Pull the text lines out of every item below and write them down without any changes. Leave out the pictures.

## Start RECORD EXTRACTS

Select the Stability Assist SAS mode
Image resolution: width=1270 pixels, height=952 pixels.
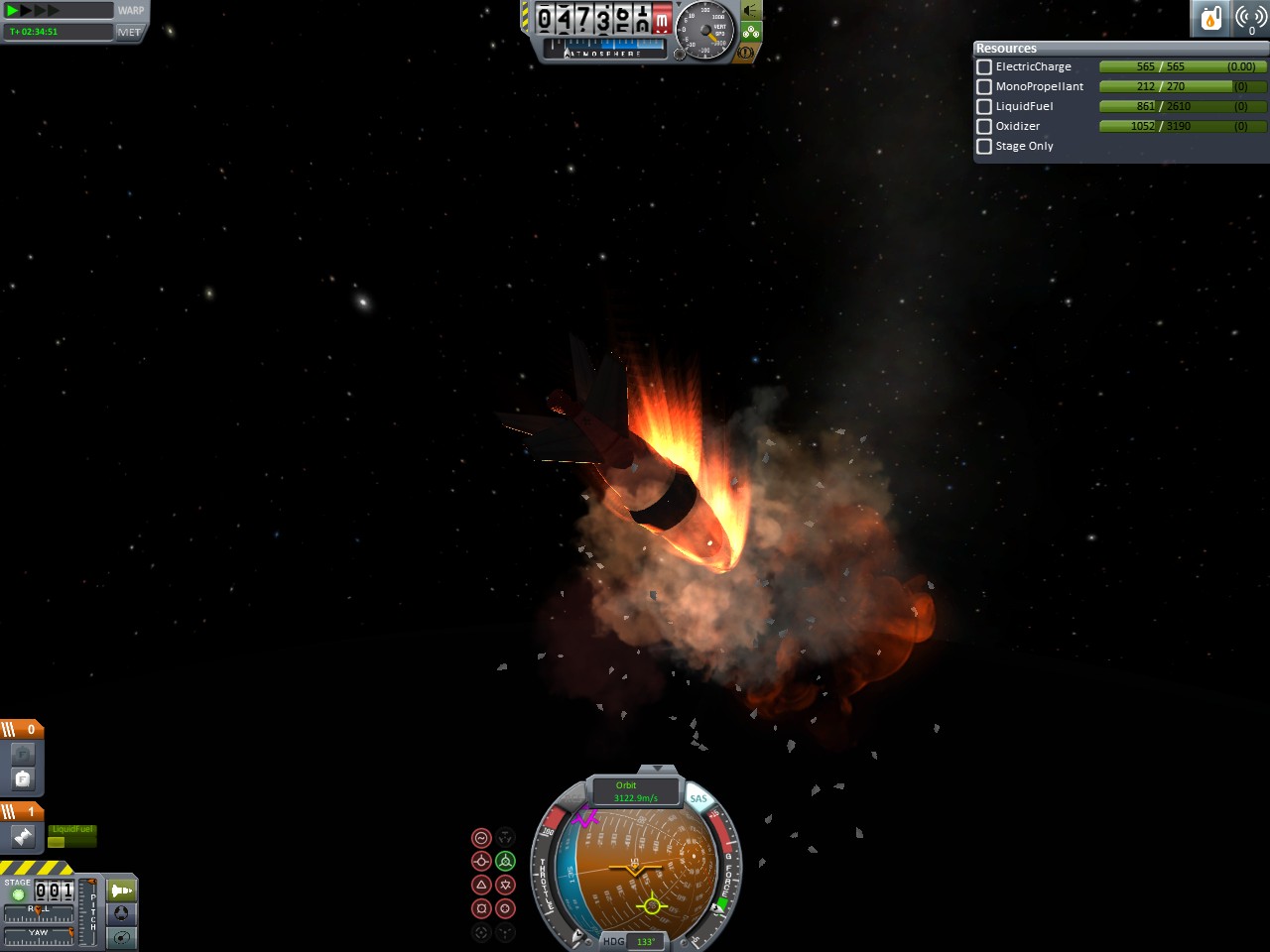(481, 838)
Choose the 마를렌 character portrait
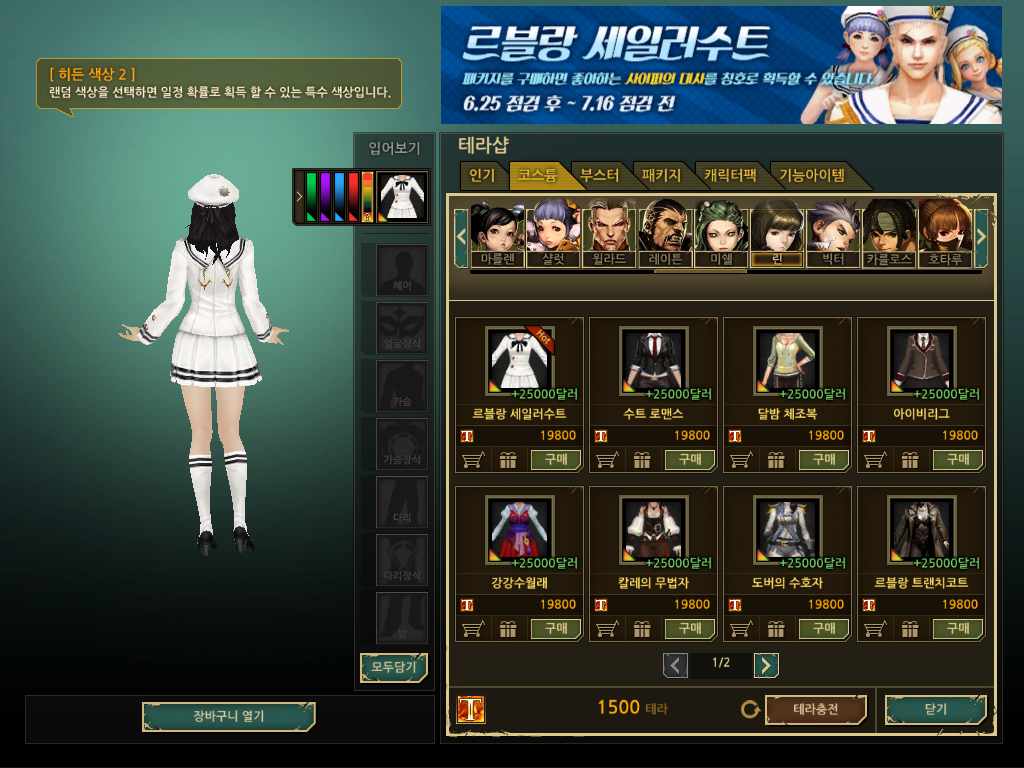Screen dimensions: 1024x768 [x=497, y=234]
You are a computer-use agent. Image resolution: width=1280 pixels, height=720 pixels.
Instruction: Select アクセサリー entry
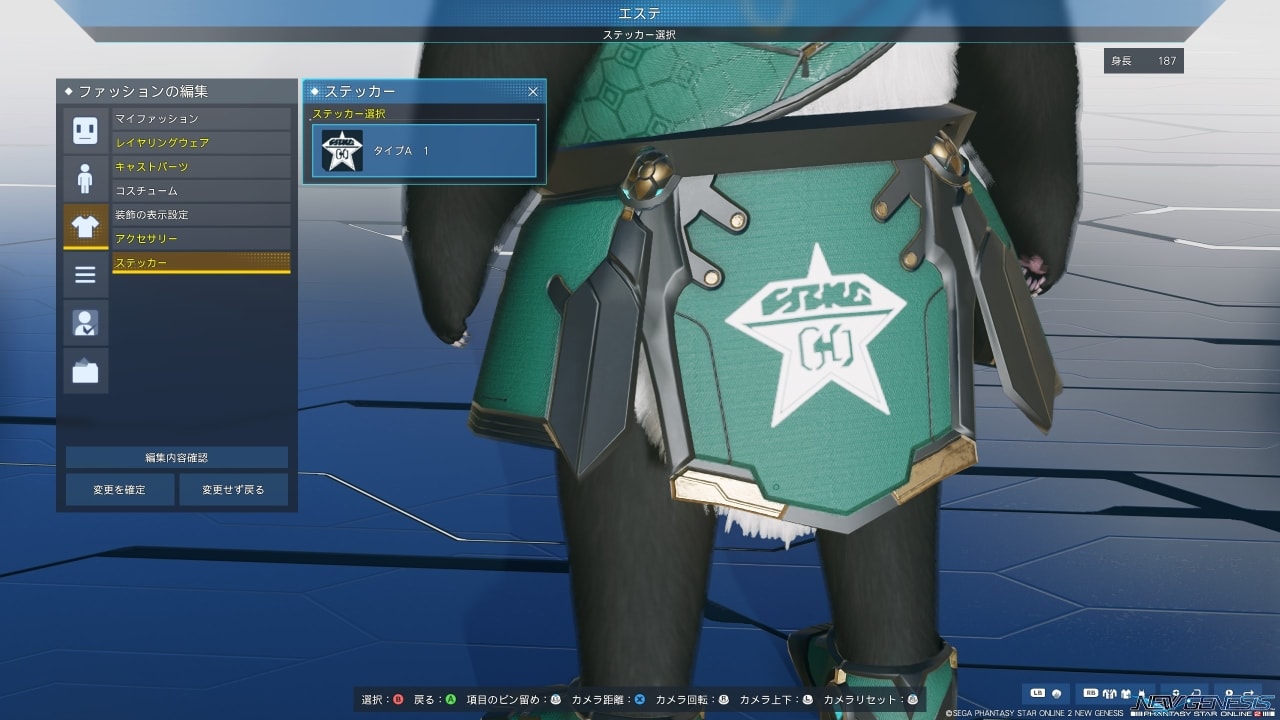click(201, 239)
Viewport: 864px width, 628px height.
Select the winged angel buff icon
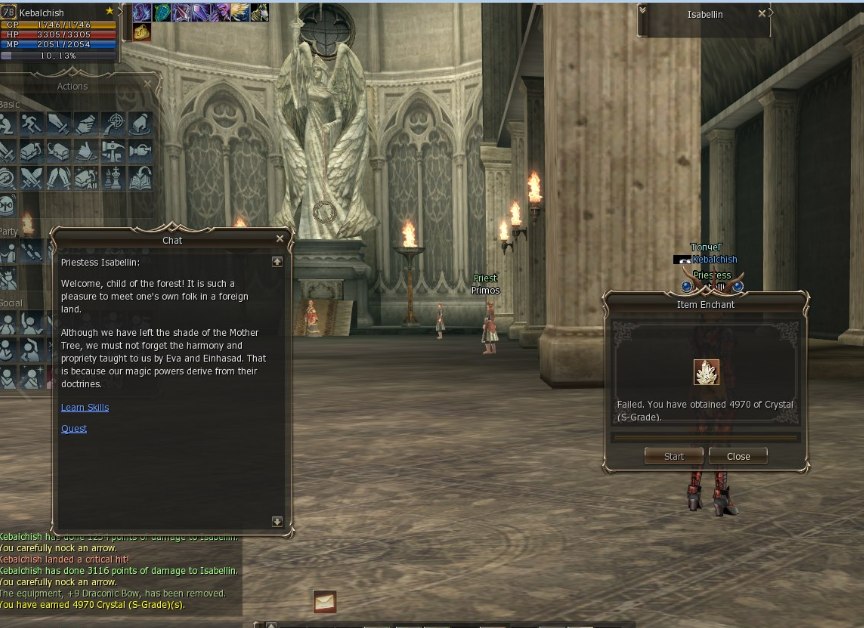(x=240, y=12)
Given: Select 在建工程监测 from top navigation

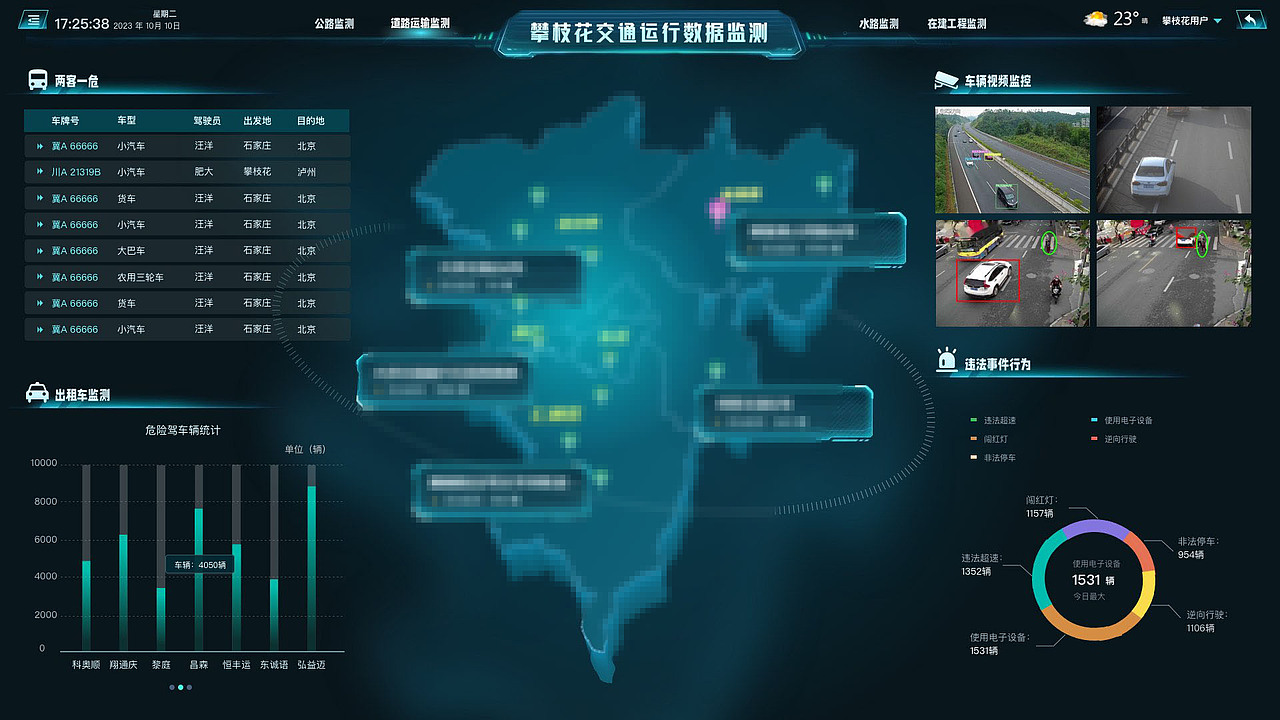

## End RECORD EXTRACTS

* EXPECTED ANSWER
Select the Stability Assist SAS mode
Image resolution: width=1270 pixels, height=952 pixels.
(481, 838)
Choose the 마를렌 character portrait
Screen dimensions: 1024x768 [x=497, y=234]
You are a computer-use agent. Image resolution: width=1280 pixels, height=720 pixels.
Instruction: Select アクセサリー entry
click(201, 239)
Viewport: 864px width, 628px height.
Select the winged angel buff icon
(x=240, y=12)
Given: Select 在建工程监测 from top navigation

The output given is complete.